A man’s novel full of nature lore and the mechanics of hunting and surviving, but also richly poetic and emotionally...

ORDINARY WOLVES

A first novel, a Milkweed National Fiction Prize winner, offers an unsentimental yet very passionate take on the collision of Eskimo and white culture, as well as the encroachment of materialistic civilization on Alaska’s unspoiled wilderness at the end of the 20th century.

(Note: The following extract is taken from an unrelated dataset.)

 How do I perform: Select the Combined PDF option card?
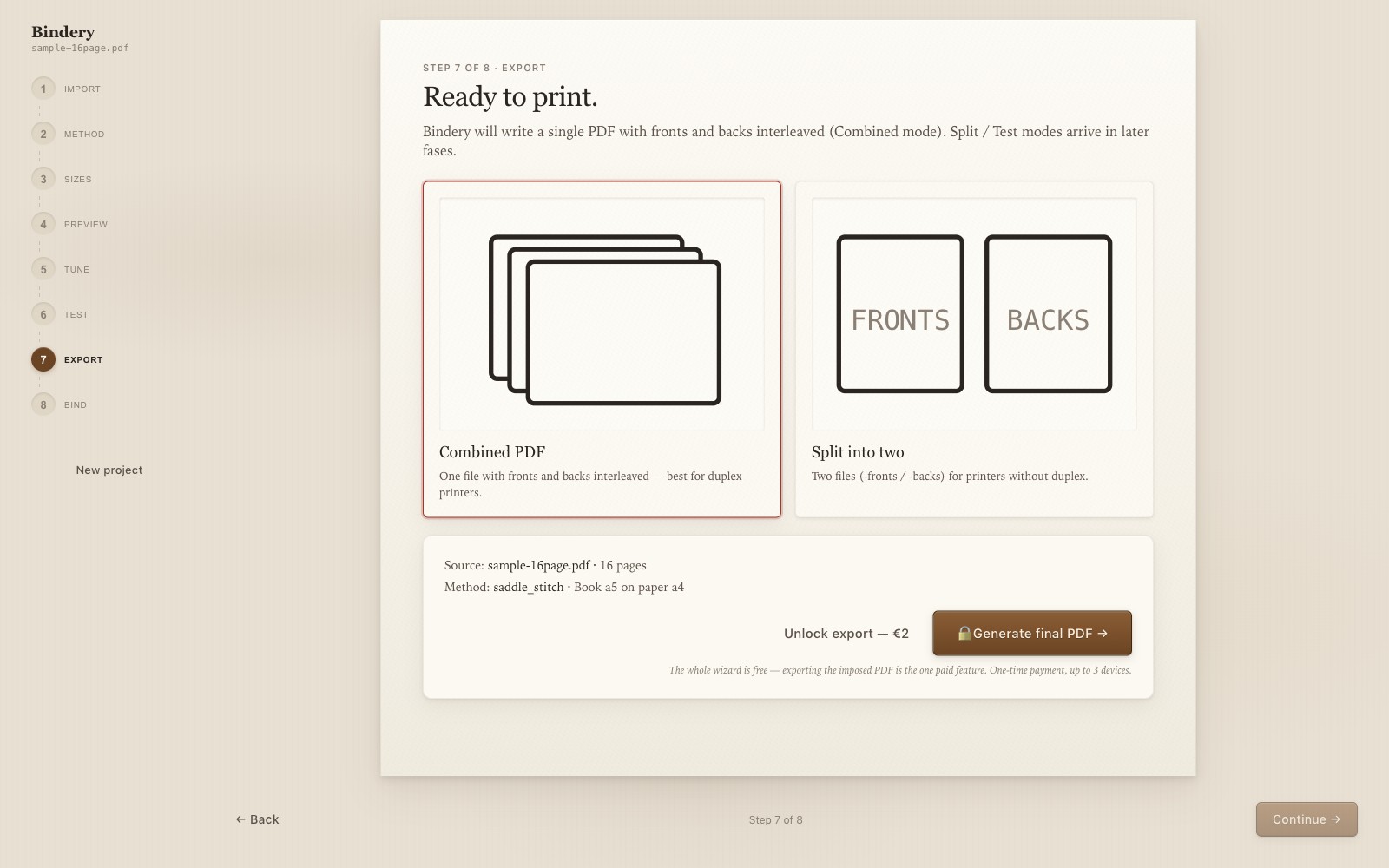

After his mother flees back to the Lower 40 never to return, Cutuk (Calvin) is raised along with his older sister and brother by his father, Abe, in an igloo in northern Alaska. Abe’s attempt to live intimately with nature, with as few civilized distractions as possible, makes him an oddity not only among his educated peers but to the native Inupiaq residents of the nearby village of Takunak, who are happy to accept accouterments of modern life like TVs and snowmobiles. Under his father’s tutelage, Cutuk grows up steeped in knowledge of and love for the natural world but also finds himself wanting to fit in with a community. After home-schooling, Cutuk finishes high school in Takunak, where he falls in love with Dawna, the granddaughter of his idol Enuk Wolfglove, who disappeared while hunting wolves. But, in the village, Cutuk feels like a second-class citizen because he’s white. As a lonely young man, he decides to explore the city life that has drawn away his siblings. His brother has moved to Fairbanks, while his sister has attended college in Anchorage (though she ends up a teacher in Takunak). While the myriad details, complete with glossary, about surviving in the Alaskan wilderness and the daily village life among the Inupiaq are engrossing, Kantner’s description of Anchorage through Cutuk’s innocent yet intelligent eyes is equally compelling. After years in the city, Cutuk, with mixed results, returns to Takunak. He eventually finds himself back on the land, alone but with Dawna’s future companionship a possibility.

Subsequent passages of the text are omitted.